## Data provided
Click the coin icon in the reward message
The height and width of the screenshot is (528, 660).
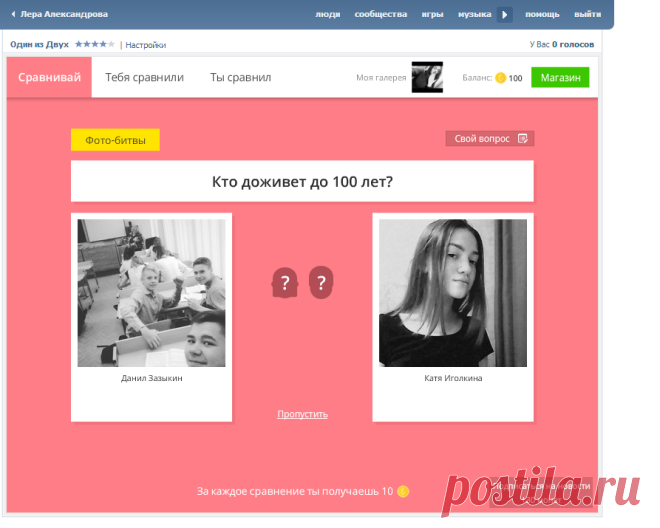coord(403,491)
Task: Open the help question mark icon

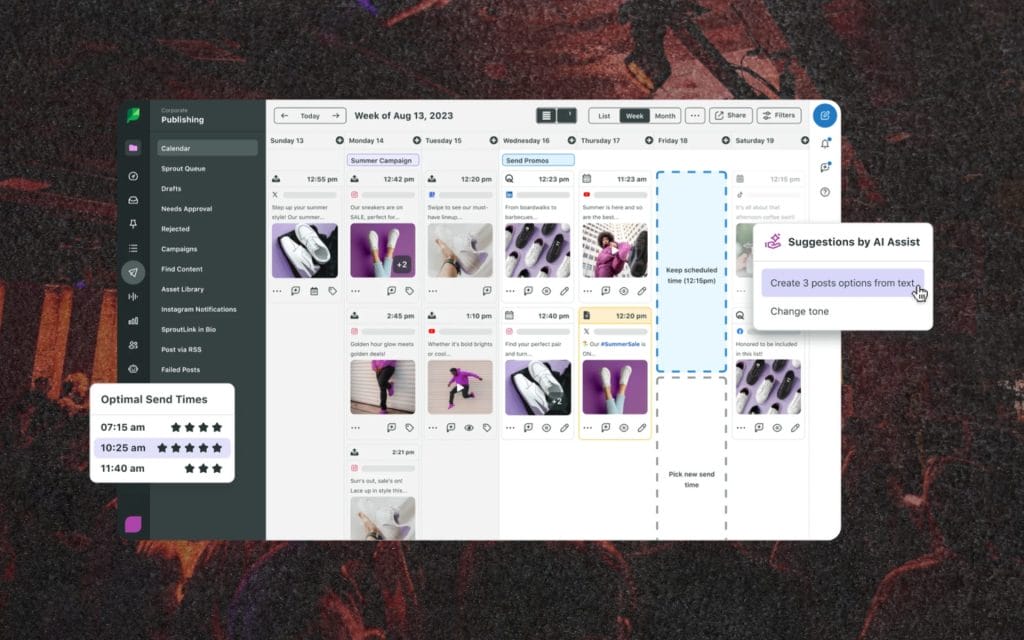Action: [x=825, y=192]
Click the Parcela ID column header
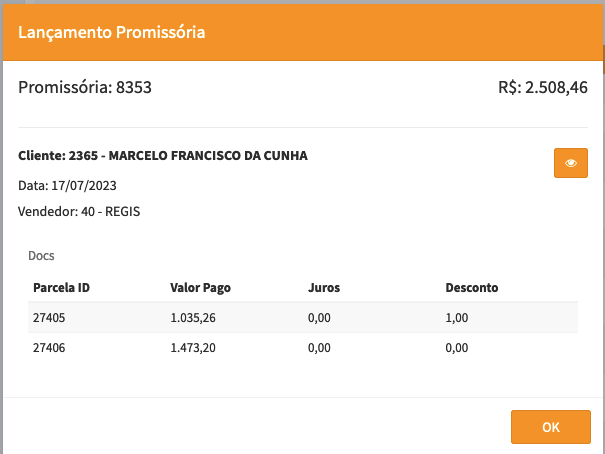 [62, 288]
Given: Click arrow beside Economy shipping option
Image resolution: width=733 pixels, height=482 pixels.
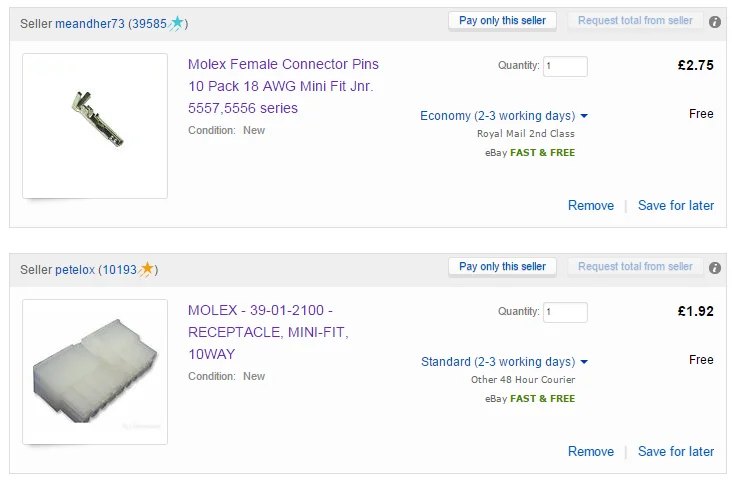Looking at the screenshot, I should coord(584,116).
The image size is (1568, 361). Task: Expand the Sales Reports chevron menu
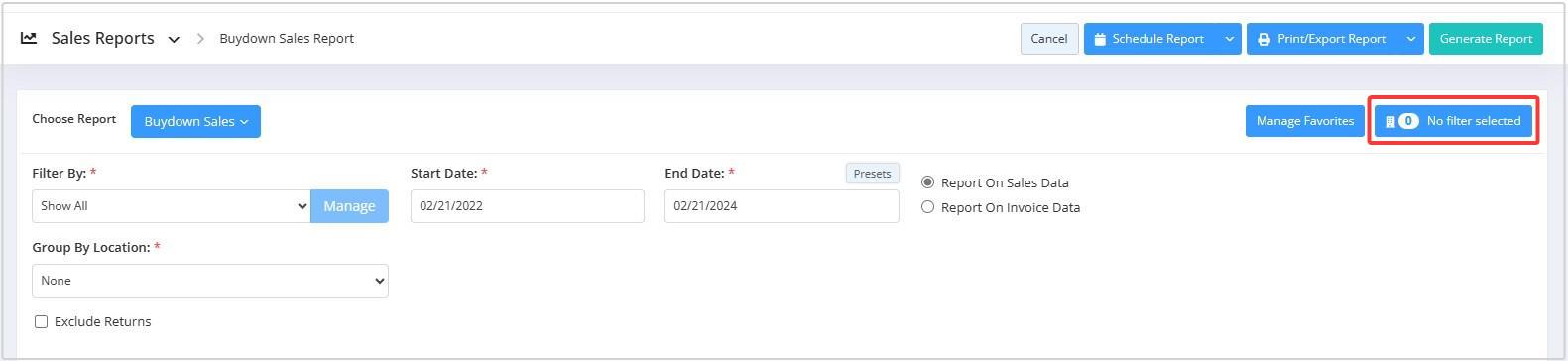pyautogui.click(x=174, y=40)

...

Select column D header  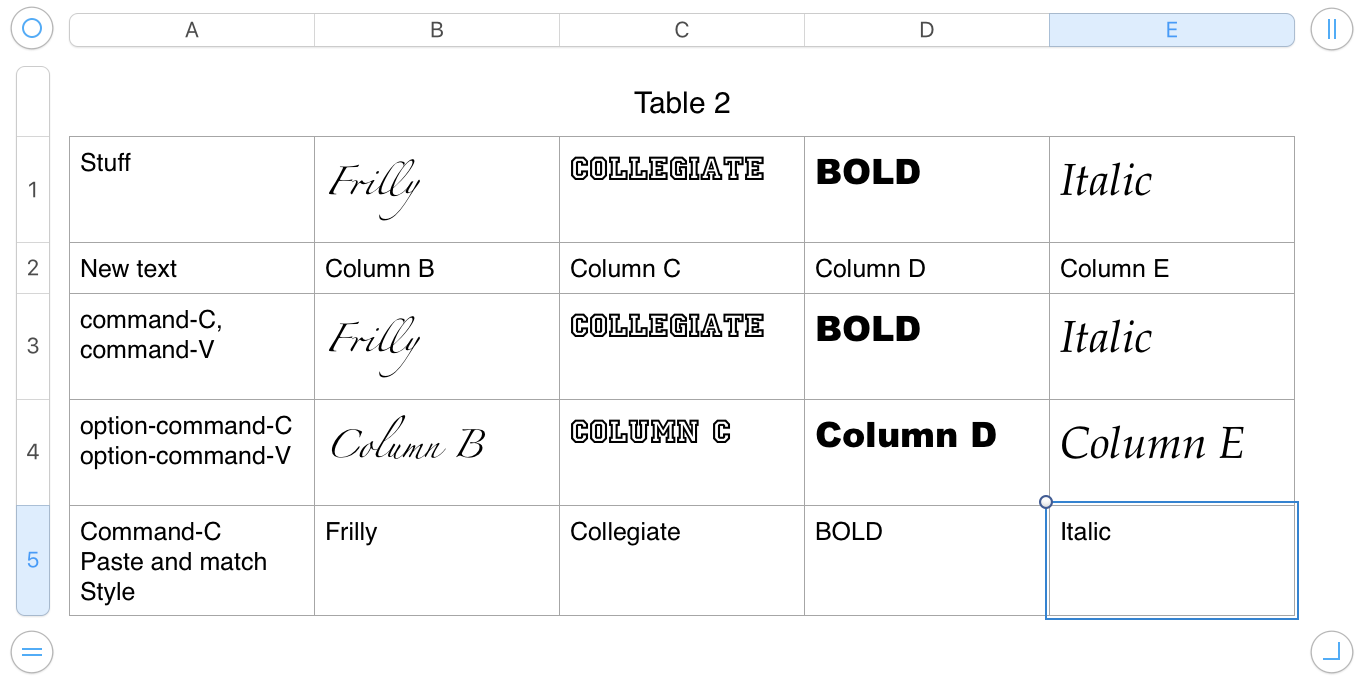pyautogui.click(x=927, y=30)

## To be done
Print the entries from the line with "Click the Parcela ID column header" up to and including the line with "pyautogui.click(x=174, y=40)", leaving out the pictures.

## Exercise output
Click the Parcela ID column header
 [62, 288]
Given: Click arrow beside Economy shipping option
Image resolution: width=733 pixels, height=482 pixels.
Looking at the screenshot, I should coord(584,116).
The image size is (1568, 361). Task: Expand the Sales Reports chevron menu
pyautogui.click(x=174, y=40)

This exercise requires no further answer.